Inspiração
06-03-2023

Natã caminhava desesperadamente pelo seu apertado quarto. Quem o visse, logo se lembraria daqueles lobos de zoológico, que presos a uma estreita jaula, nada mais podem fazer do que correr em círculos.
Mas, havia motivos para fazê-lo: o concurso de escritores aproximava-se gradativamente, e a sua dívida a juros, com o Agiota Brutus, galgava exponencialmente.
Precisava do prêmio, mas a pena não desemperrava! Onde estaria a criatividade? Nada; nem uma simples ideia. Já tentara ler diversos livros, assistir a filmes clássicos, passear pela natureza, porém nada lhe resultava.
O meu caro leitor deve estar perguntando-se: “Ué!? mas por quê não trabalha o vadio? Muito mais rentável do que qualquer trabalhéco de escritor medíocre!”. Isso até poderia ser verdade, se Natã não fosse um fracasso — ao menos, para a sociedade moderna, talvez na Roma Antiga, seus dons de bom escritor fossem valorizados e ele pudesse escrever uma epopeia com Virgílio —. Todavia, não sabia trabalhar. Já o tentara e sempre foi demitido em poucos dias, diziam-lhe que não tinha jeito, que tentasse outra coisa. E de fato, o rapazola tentara: carpinteiro, garçom, servente, motorista, atendente de telemarketing, vendedor… Falhanços! Nada além de falhanços! Infelizmente, o rapaz só sabia mesmo escrever e beber louras cervejas pelos botecos da cidade.

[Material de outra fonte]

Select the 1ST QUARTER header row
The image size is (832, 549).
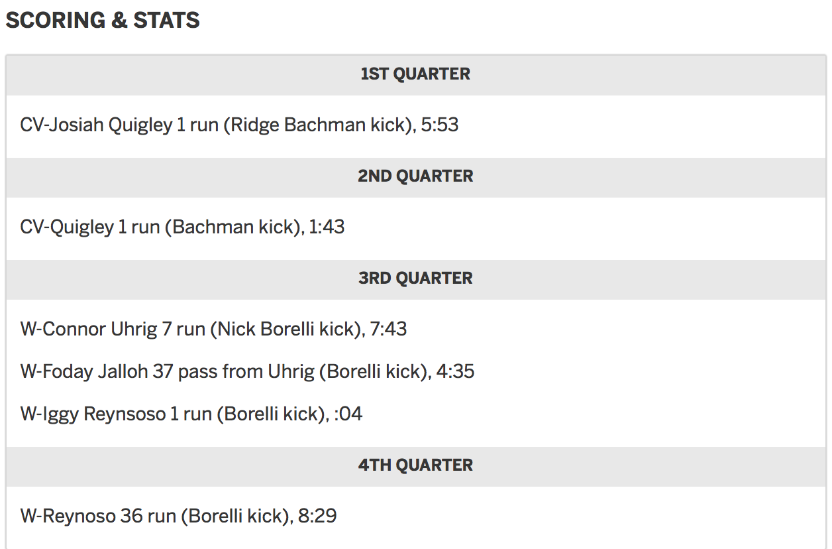tap(415, 75)
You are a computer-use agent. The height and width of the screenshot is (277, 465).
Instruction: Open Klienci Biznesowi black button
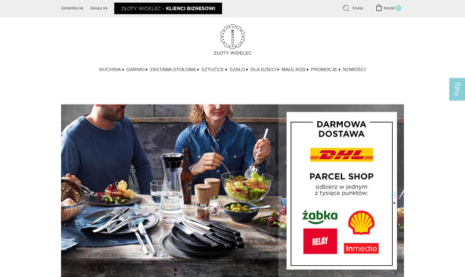click(168, 8)
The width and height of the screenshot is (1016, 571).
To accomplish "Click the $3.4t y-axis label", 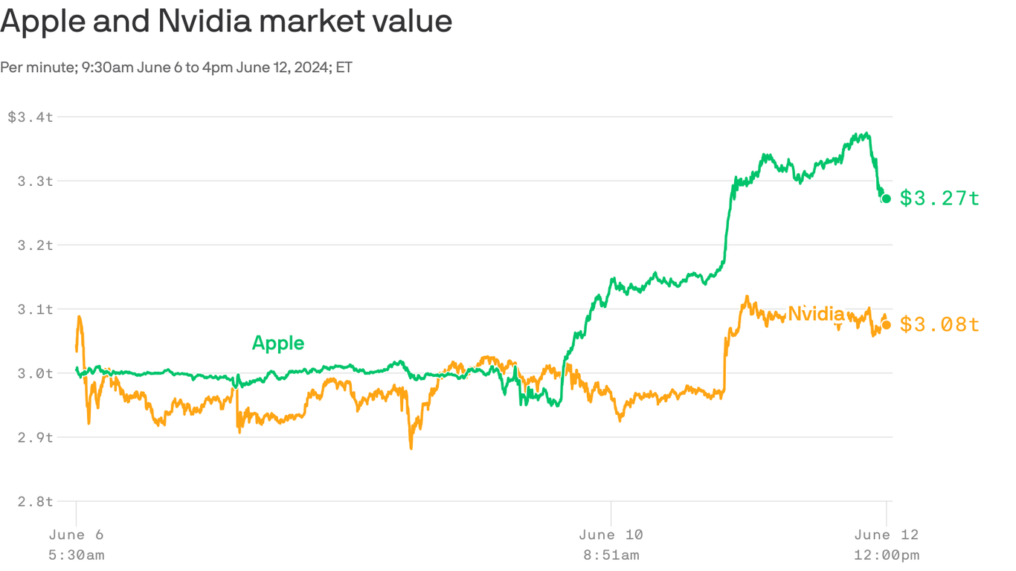I will tap(30, 117).
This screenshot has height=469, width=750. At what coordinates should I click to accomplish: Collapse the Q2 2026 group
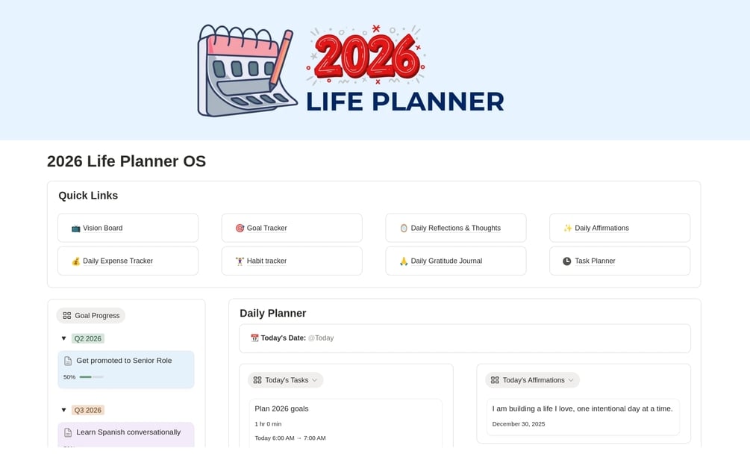(x=63, y=338)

Sem embargo, a inspiração que sempre lhe fora amiga, agora, jocosamente escapava-lhe.
— Raios, apenas duas laudas! Não é possível que nem isso tu consegues, homem!
Bradava sozinho na sua alcova.
Quantas vezes outrora, ébrio, num balcão de bar qualquer, escreveu contos magníficos, em troca de algumas garrafas de uma cerveja barata! E agora, nem mesmo sóbrio lhe vinham ideias. Pobre Natã!
Pôs-se a chorar freneticamente, deitado sobre a sua dura e velha cama amarela. Recorreu, então, ao seu Saudoso Amigo: o Divino, era assim que o chamava, pois, dizia que ainda não lhe apresentara o nome. Ao soar do amém, dormiu.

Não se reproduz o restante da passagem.